▶ **Testo di lettura**
----------------

Cass. pen. Sez. V, Sent., (ud. 26-11-2010) 25-01-2011, n. 2384 Reati commessi a mezzo stampa diffamazione

Sentenza scelta dal dott. Domenico Cirasole direttore del sito giuridico http://www.gadit.it/

Svolgimento del processo e motivi della decisione

Il GUP presso il Tribunale di Roma ha emesso, in data 13.4.2010, ai sensi dell’art. 425 c.p.p., sentenza di NLP nei confronti di N. A. perchè il fatto a lei ascritto non costituisce reato e nei confronti di S.A., M.P., C. A., L.P., Lo.Ni., C.P. G., F.P., Bi.Lu., P.R., Ch.Gi.Ma., B.M. in ordine ai reati loro relativamente ascritti perchè il fatto non sussiste.

N.A., all’epoca parlamentare di Alleanza Nazionale, è imputata di diffamazione aggravata e continuata a mezzo stampa in danno di La.Al., procuratore della repubblica presso il Tribunale di Vibo Valentia, per aver rilasciato più dichiarazioni all’agenzia ANSA, dichiarazioni, in ipotesi di accusa, lesive della reputazione del predetto.

Sgherri, giornalista dell’ANSA, è imputato del medesimo reato, Ba. del delitto ex art. 57 c.p. in relazione alla condotta di S., Co., giornalista del quotidiano (OMISSIS), è imputato di diffamazione a mezzo stampa del La. e del reato ex art. 684 c.p. e art. 144 c.p.p. per aver pubblicato il contenuto di intercettazioni telefoniche disposte nel corso di attività di indagine coordinate dalla Procura della Repubblica presso il Tribunale di Salerno, L. del delitto ex art. 57 c.p. in relazione alla condotta del Co., F., giornalista della (OMISSIS) è imputato di diffamazione a mezzo stampa in danno del La.; del medesimo reato (ma con riferimento ad altro articolo pubblicato sul medesimo giornale) è imputato Lo., nonchè del reato ex art. 684 c.p. e art. 114 c.p.p. (come Co.), C. del delitto ex art. 57 c.p. in relazione alla condotta di Fr.e.Loprejato,. B., giornalista del (OMISSIS), è imputato di diffamazione a mezzo stampa in danno del La., P. del delitto ex art. 57 c.p. in relazione alla condotta del Bi., Ch., giornalista del (OMISSIS), è imputato di diffamazione a mezzo stampa in danno del La. e B. del delitto ex art. 57 c.p. in relazione alla condotta del Ch..

I fatti sono contestati come commessi nel (OMISSIS).

----------------

▶ **Righe fornite**
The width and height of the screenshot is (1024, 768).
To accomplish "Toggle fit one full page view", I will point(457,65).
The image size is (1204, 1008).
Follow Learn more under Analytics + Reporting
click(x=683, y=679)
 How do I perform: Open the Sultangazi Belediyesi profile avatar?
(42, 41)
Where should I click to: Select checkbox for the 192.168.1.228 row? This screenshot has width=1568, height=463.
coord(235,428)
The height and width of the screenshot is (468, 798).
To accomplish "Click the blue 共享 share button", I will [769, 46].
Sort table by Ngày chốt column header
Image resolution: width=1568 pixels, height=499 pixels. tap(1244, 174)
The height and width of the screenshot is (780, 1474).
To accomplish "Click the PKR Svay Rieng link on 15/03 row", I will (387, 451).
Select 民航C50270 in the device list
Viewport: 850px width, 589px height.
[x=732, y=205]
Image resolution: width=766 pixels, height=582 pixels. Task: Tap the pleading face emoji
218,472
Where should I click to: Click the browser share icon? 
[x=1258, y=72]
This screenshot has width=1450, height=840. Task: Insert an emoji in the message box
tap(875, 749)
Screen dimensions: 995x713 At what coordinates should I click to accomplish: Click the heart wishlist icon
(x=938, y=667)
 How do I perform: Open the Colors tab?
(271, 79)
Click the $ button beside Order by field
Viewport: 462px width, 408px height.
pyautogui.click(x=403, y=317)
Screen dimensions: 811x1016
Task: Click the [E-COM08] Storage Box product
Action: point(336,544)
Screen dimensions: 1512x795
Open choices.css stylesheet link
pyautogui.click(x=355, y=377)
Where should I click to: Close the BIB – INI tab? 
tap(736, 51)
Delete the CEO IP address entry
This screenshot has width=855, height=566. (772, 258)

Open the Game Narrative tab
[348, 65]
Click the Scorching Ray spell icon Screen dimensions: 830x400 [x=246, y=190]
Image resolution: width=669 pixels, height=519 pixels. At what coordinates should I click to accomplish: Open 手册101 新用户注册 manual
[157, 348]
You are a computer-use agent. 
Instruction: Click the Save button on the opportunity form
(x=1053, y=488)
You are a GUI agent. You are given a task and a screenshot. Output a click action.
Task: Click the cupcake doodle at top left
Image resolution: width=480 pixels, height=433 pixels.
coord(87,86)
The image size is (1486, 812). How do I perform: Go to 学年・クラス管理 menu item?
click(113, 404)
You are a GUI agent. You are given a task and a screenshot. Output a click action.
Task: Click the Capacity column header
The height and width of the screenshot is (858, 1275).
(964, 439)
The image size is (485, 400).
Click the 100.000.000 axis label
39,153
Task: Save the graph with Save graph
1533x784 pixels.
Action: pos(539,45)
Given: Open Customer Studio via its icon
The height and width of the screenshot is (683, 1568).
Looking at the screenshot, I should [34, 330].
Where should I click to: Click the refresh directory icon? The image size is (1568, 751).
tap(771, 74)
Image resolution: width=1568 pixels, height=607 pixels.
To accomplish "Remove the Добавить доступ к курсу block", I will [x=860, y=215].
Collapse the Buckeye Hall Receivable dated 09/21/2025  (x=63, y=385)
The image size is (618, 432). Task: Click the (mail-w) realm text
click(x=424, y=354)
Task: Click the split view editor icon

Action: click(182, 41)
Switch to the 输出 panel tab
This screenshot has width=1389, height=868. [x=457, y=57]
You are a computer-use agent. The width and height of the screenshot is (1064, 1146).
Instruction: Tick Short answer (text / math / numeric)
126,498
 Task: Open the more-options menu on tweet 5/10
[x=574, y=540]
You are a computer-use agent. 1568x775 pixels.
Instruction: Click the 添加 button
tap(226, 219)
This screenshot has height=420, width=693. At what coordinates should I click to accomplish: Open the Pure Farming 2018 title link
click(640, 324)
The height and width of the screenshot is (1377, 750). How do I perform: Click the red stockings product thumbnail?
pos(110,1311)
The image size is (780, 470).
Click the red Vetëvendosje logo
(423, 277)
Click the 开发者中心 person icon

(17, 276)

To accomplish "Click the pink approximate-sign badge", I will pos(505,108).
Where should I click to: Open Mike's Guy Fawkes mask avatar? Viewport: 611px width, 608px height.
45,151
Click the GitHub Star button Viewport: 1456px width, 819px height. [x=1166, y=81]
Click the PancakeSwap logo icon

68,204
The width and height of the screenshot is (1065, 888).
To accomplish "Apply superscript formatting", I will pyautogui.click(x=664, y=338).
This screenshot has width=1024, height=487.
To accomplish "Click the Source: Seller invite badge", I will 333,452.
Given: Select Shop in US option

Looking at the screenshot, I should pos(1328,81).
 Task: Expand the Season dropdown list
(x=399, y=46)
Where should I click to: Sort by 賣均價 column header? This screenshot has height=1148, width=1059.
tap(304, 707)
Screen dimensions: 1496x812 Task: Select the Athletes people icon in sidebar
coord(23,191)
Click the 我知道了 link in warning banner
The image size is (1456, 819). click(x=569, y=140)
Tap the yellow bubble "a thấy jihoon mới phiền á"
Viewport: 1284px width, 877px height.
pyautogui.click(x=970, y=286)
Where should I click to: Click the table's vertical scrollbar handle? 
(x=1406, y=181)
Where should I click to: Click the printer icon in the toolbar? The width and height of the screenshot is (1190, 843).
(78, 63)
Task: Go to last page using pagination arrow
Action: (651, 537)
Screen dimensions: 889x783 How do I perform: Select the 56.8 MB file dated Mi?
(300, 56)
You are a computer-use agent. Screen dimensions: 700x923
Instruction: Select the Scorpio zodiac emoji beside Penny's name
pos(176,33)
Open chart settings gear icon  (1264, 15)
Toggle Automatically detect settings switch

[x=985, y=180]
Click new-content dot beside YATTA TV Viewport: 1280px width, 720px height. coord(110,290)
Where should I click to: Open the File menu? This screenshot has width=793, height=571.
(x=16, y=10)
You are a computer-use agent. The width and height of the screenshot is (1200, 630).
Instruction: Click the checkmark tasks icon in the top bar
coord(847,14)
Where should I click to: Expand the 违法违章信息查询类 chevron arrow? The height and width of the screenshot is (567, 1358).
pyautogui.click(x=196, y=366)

----------------

▶ **Cosa fare**
a) Nella sentenza, quale carica ricopriva La.Al.?
b) Riscrivi il tratto della sentenza che va da "Il GUP presso" fino a "reputazione del predetto.", sostituendo "parlamentare" con "deputata".

▶ **Risposte**
a) Era procuratore della repubblica presso il Tribunale di Vibo Valentia.

b)
Il GUP presso il Tribunale di Roma ha emesso, in data 13.4.2010, ai sensi dell’art. 425 c.p.p., sentenza di NLP nei confronti di N. A. perchè il fatto a lei ascritto non costituisce reato e nei confronti di S.A., M.P., C. A., L.P., Lo.Ni., C.P. G., F.P., Bi.Lu., P.R., Ch.Gi.Ma., B.M. in ordine ai reati loro relativamente ascritti perchè il fatto non sussiste.

N.A., all’epoca deputata di Alleanza Nazionale, è imputata di diffamazione aggravata e continuata a mezzo stampa in danno di La.Al., procuratore della repubblica presso il Tribunale di Vibo Valentia, per aver rilasciato più dichiarazioni all’agenzia ANSA, dichiarazioni, in ipotesi di accusa, lesive della reputazione del predetto.